Manssour ressalta a importância da seletividade de novos compostos eficazes contra essa condição. Ele explica que até a escolha de uma molécula candidata, várias substâncias foram desenvolvidas e testadas in vitro e em experimentos com animais para determinar desde a estabilidade das substâncias aos efeitos analgésicos em modelos animais, incluindo a toxicidade. Os resultados obtidos com uma das moléculas selecionadas no estudo original são animadores, pois demonstraram uma capacidade de reversão total da dor induzida em modelos animais, o que acabou gerando a assinatura de um acordo de cooperação técnica com a Eurofarma, em 2019. Criada em 1972, a Eurofarma é a primeira multinacional farmacêutica de capital 100% brasileiro.
A classe de substâncias originalmente desenvolvida no LASSBio se diferencia do que há no mercado por apresentar um mecanismo de ação inovador quando comparado aos analgésicos disponíveis no mercado, que basicamente atuam como moduladores da biossíntese de prostaglandinas (como os antiinflamatórios não-esteroidais), do sistema endocanabinóide (como a dipirona) ou de receptores opióides (como a morfina) e apresentam limitada eficiência contra este tipo de dor crônica.
Os próximos passos desse acordo entre a UFRJ e a Eurofarma inclui a otimização das propriedades fisico-químicas da substância, sua eficácia e duração dos efeitos analgésicos e de toxicidade em ensaios pré-clínicos que estão sendo coordenados pela farmacêutica. Somente após esses ensaios, é que a empresa pode eleger um candidato para a realização de ensaios clínicos. Manssour estima que, em um cenário positivo, os ensaios pré-clínicos sejam finalizados em até dois anos e a possível chegada ao mercado de novos fármacos contra dor neuropática possa ainda exigir alguns anos.
Depressão
Um outro protótipo candidato a fármaco em desenvolvimento pela rede de pesquisa é contra depressão. Manssour explica que este projeto é mais recente e foca em alvos epigenéticos, isto é aqueles capazes de mexer com a expressão gênica sem alterar a que reúne características do ambiente e da genética, para o desenvolvimento de moléculas terapêuticas. Entre essas substâncias, o grupo da UFRJ testa novas moléculas como inibidores de histonas desacetilase. As histonas desacetilase são uma vasta família de enzimas que desempenham uma série de papeis cruciais em inúmeros processos biológicos. Este projeto gerou uma patente depositada no Instituto Nacional de Propriedade Industrial (INPI), concedida em 2022 e, segundo Manssour, promete.
Ele explica que os medicamentos atualmente disponíveis para o tratamento da depressão atuam em diferentes aspectos da doença e em alguns casos também apresentam eficácia limitada. As moléculas desenvolvidas pela rede Inofar agem para inibir a atividade de histona desacetilase e podem contribuir para a identificação de candidatos a fármacos inovadores. A pesquisa, com o uso desse tipo de inibidores enzimáticos, tem sido a aposta de inúmeras farmacêuticas, pois os experimentos com animais demonstraram a possibilidade de reverter quadros comportamentais de depressão, ansiedade e outros distúrbios do sistema nervoso central.

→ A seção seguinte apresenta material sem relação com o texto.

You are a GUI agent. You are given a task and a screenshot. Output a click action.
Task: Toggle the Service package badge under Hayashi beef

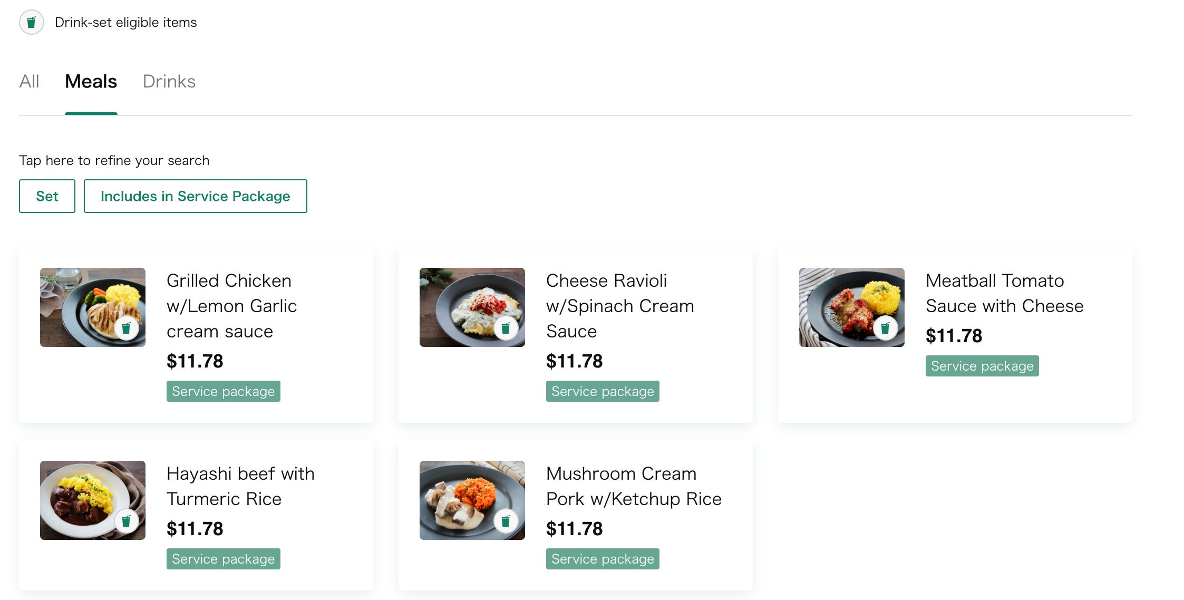click(224, 558)
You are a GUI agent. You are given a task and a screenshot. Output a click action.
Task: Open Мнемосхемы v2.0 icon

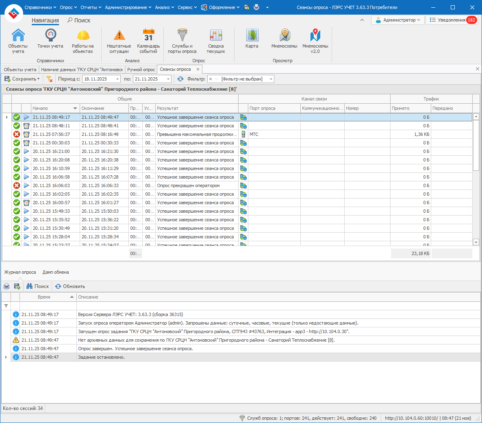pyautogui.click(x=315, y=41)
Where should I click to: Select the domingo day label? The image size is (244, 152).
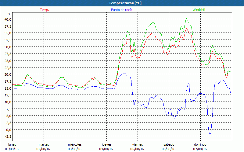200,144
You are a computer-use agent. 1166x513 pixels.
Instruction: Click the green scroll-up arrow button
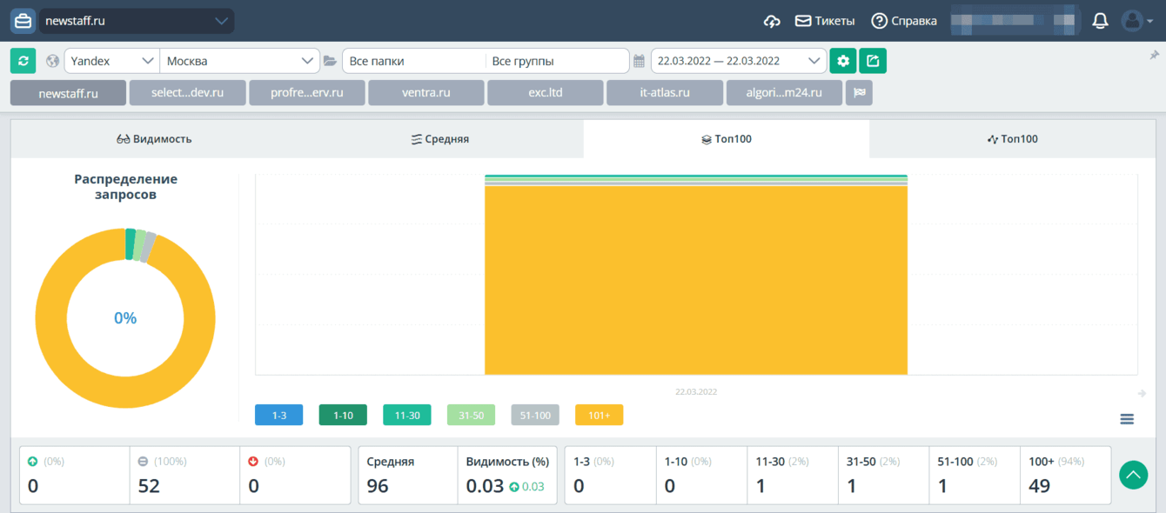[1133, 475]
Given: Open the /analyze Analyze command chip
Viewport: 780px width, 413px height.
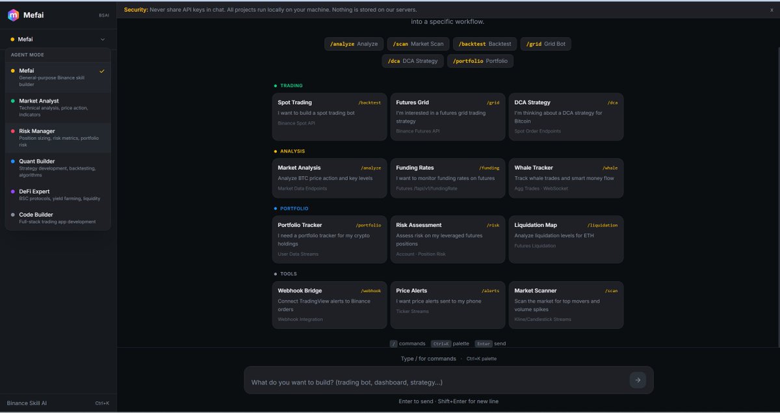Looking at the screenshot, I should 354,44.
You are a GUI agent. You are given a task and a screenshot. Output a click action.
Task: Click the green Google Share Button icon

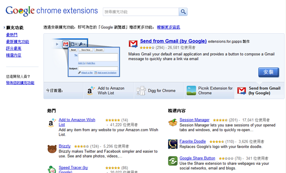tap(173, 161)
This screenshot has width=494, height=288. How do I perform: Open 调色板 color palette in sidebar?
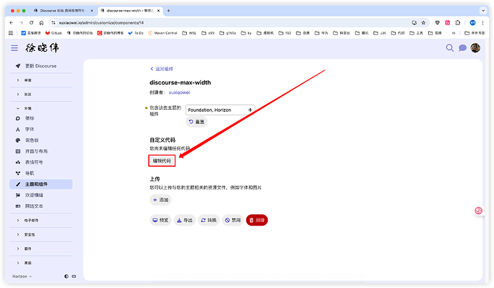(x=33, y=140)
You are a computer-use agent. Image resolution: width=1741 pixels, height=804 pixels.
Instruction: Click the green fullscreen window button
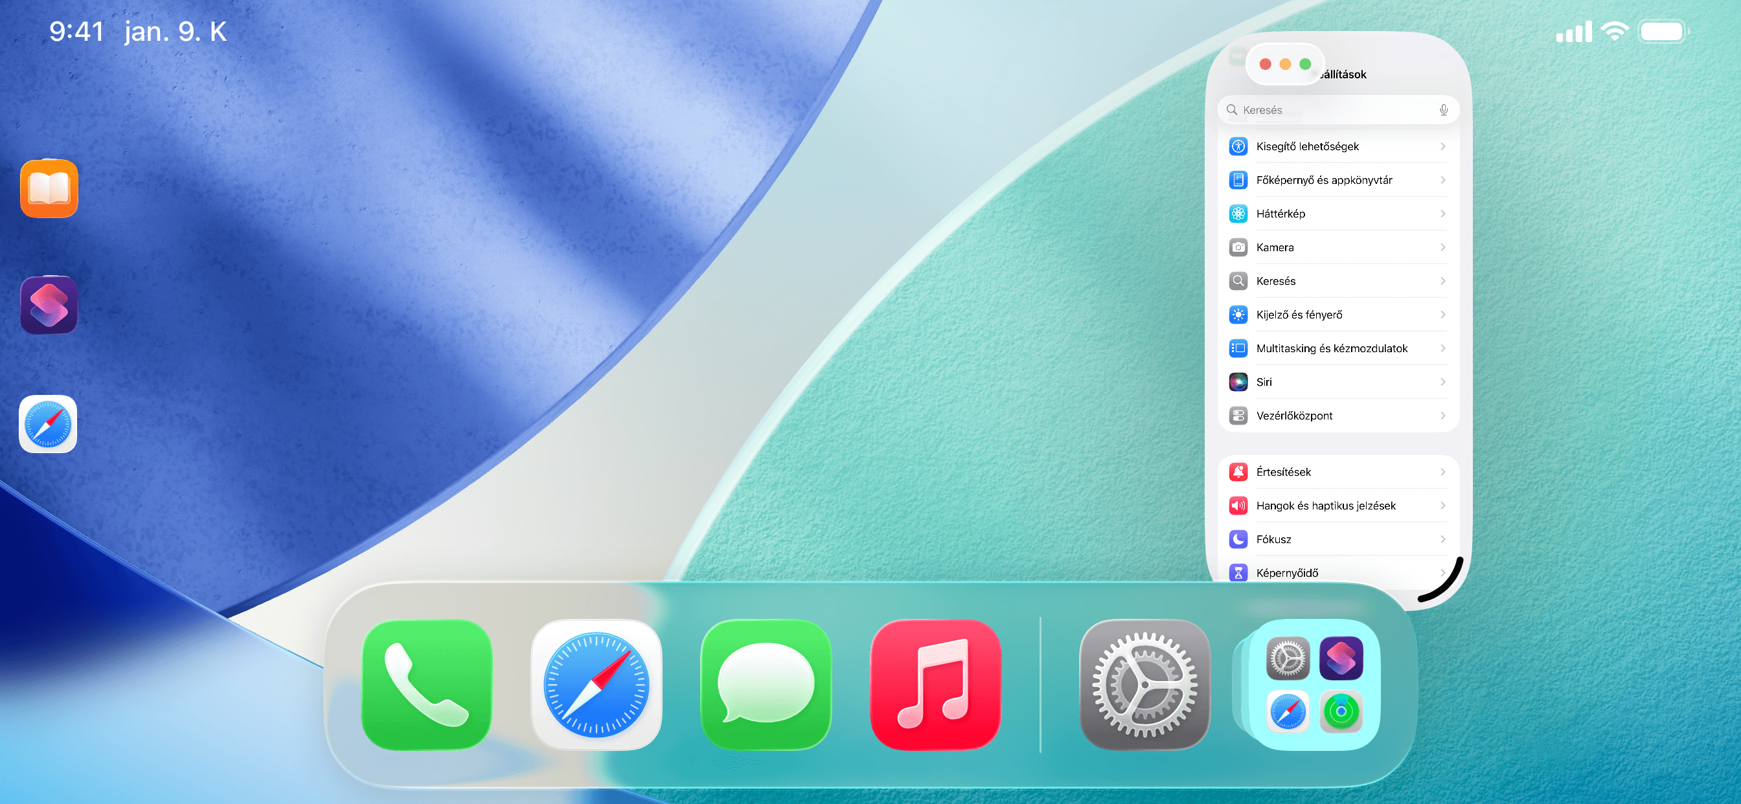click(1305, 64)
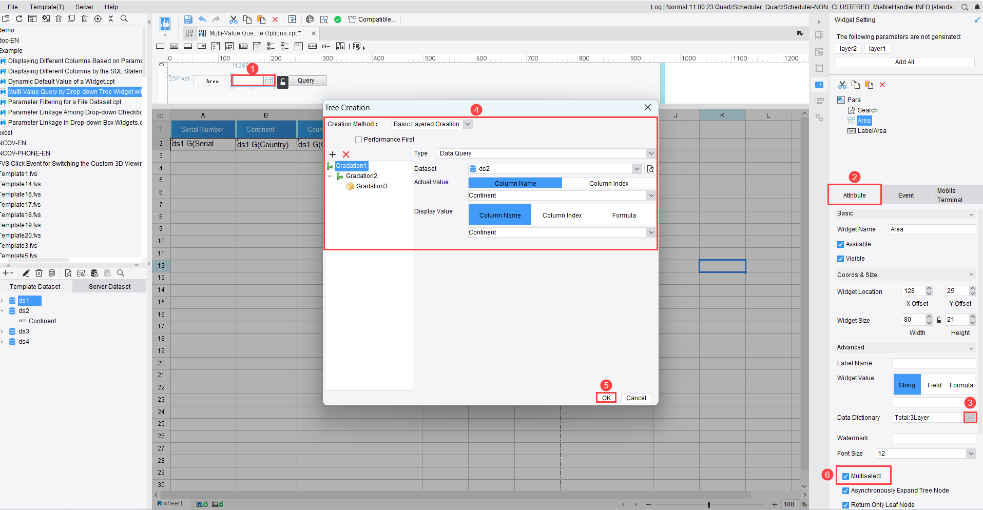The width and height of the screenshot is (983, 510).
Task: Open the Type dropdown showing Data Query
Action: click(x=650, y=153)
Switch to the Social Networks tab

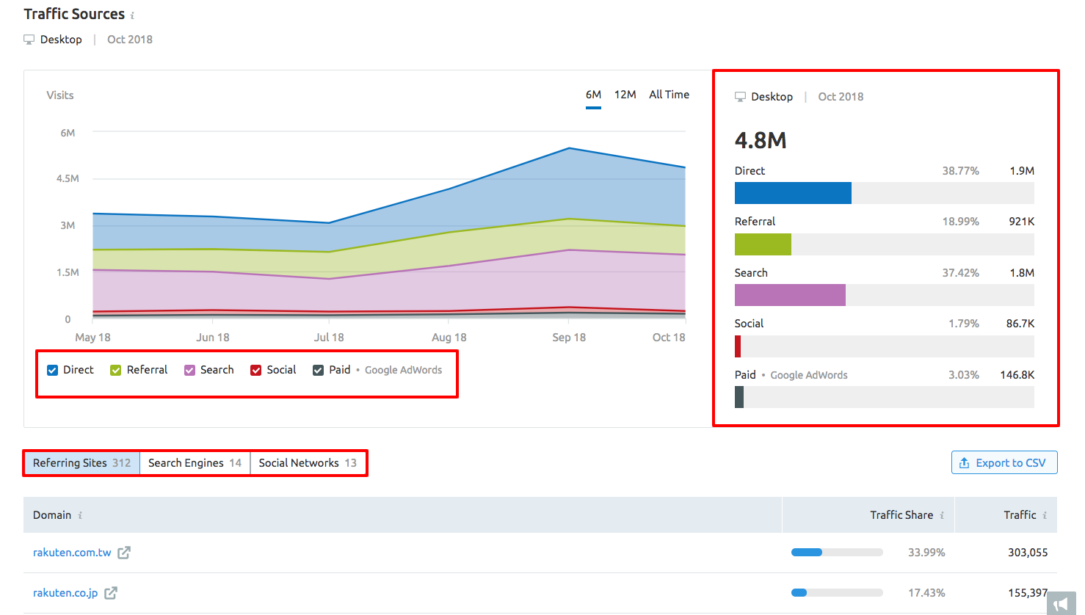(308, 463)
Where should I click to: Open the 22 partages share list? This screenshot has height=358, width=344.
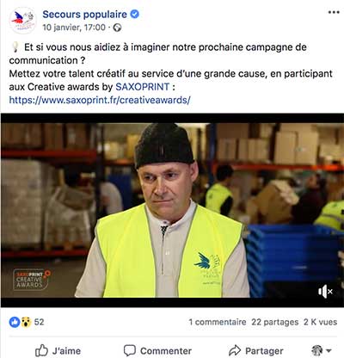click(x=275, y=322)
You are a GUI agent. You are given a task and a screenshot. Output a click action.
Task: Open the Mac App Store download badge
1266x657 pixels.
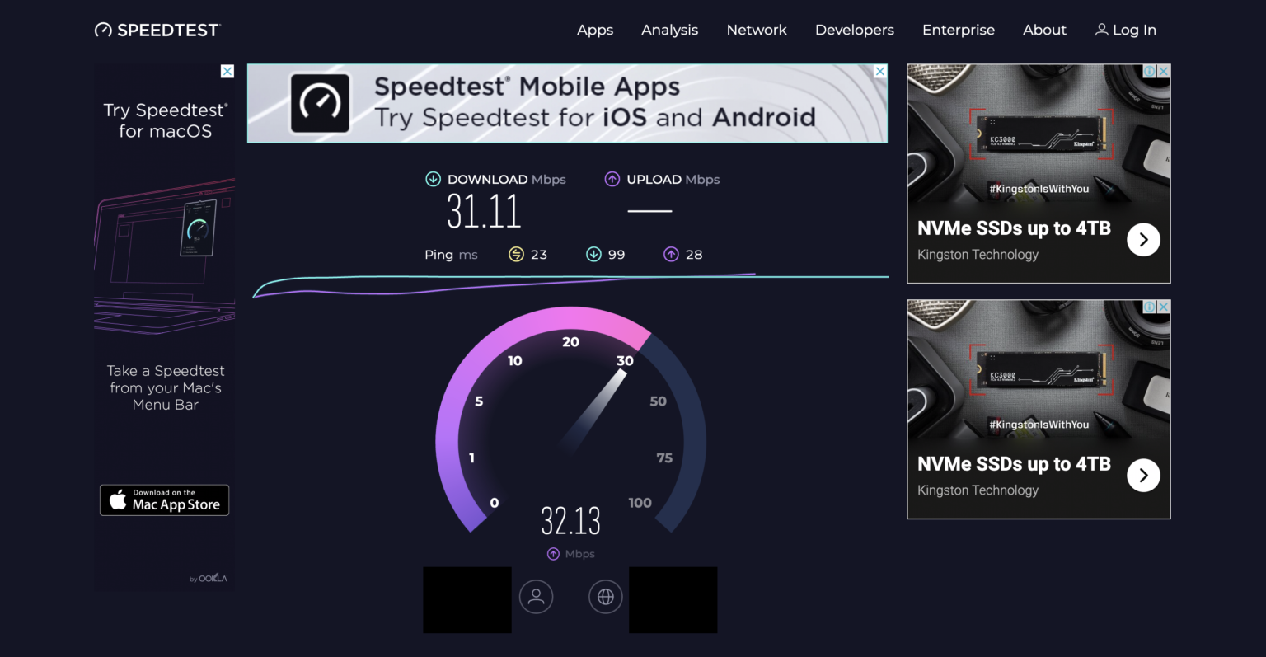coord(164,500)
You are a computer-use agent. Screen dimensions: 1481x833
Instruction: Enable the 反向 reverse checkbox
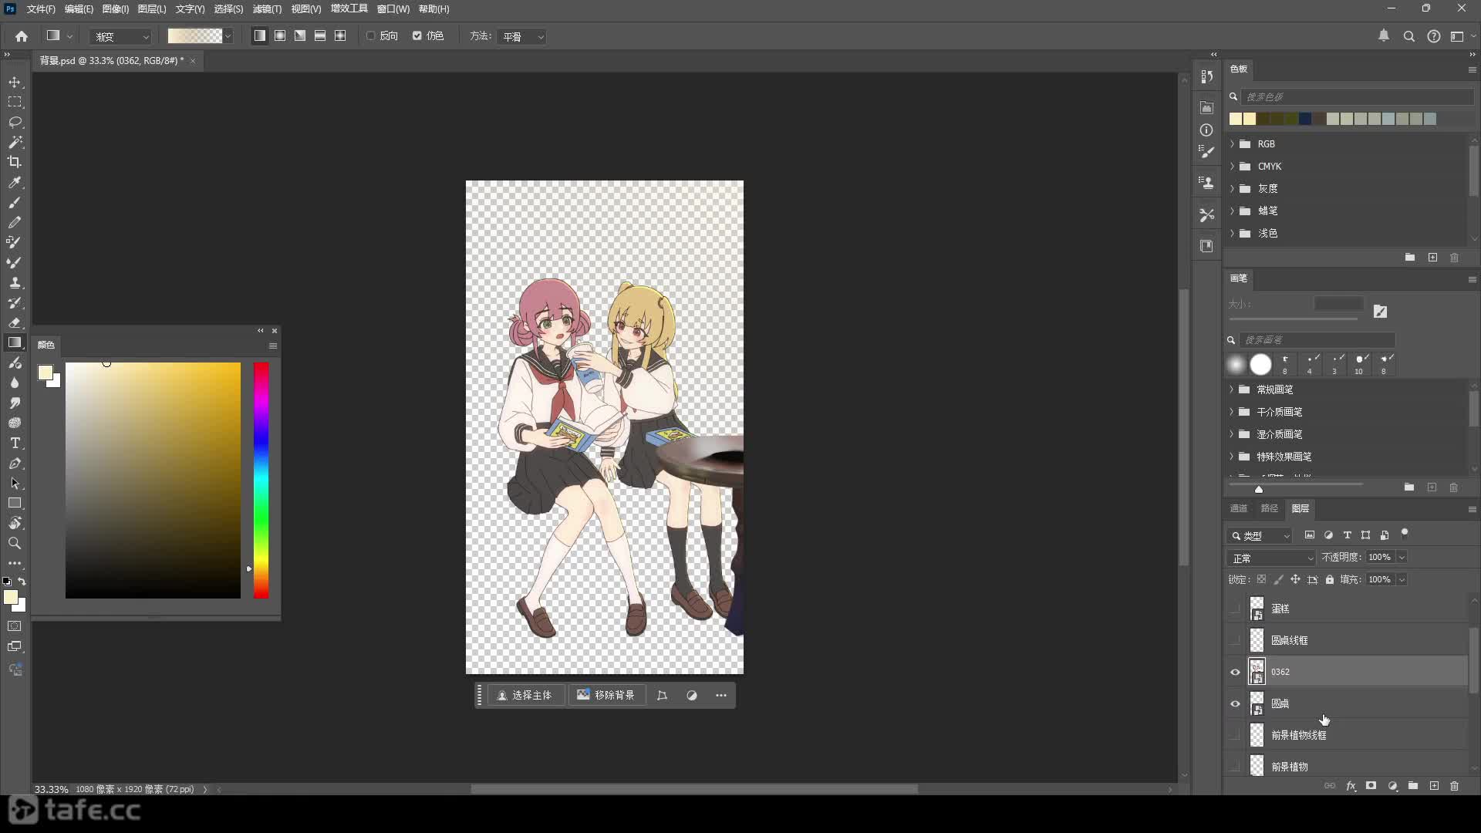(x=371, y=36)
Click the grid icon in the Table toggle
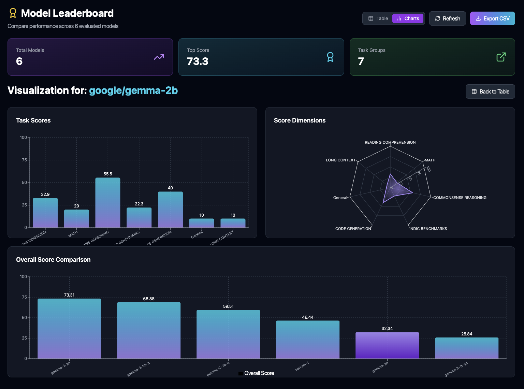Viewport: 524px width, 389px height. coord(371,18)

A pesquisa com os novos protótipos antidepressivos foi objeto de novo acordo de cooperação técnica com a Eurofarma, firmado em 2022, e que foca na otimização estrutural dessas moléculas e a seleção da mais semelhante àquelas originalmente desenvolvidas pelo grupo do LASSBio. Manssour acredita que até completar os ensaios pré-clinicos, esta pesquisa com candidatos à fármacos antidepressivos consumirá ainda por volta de dois a três anos.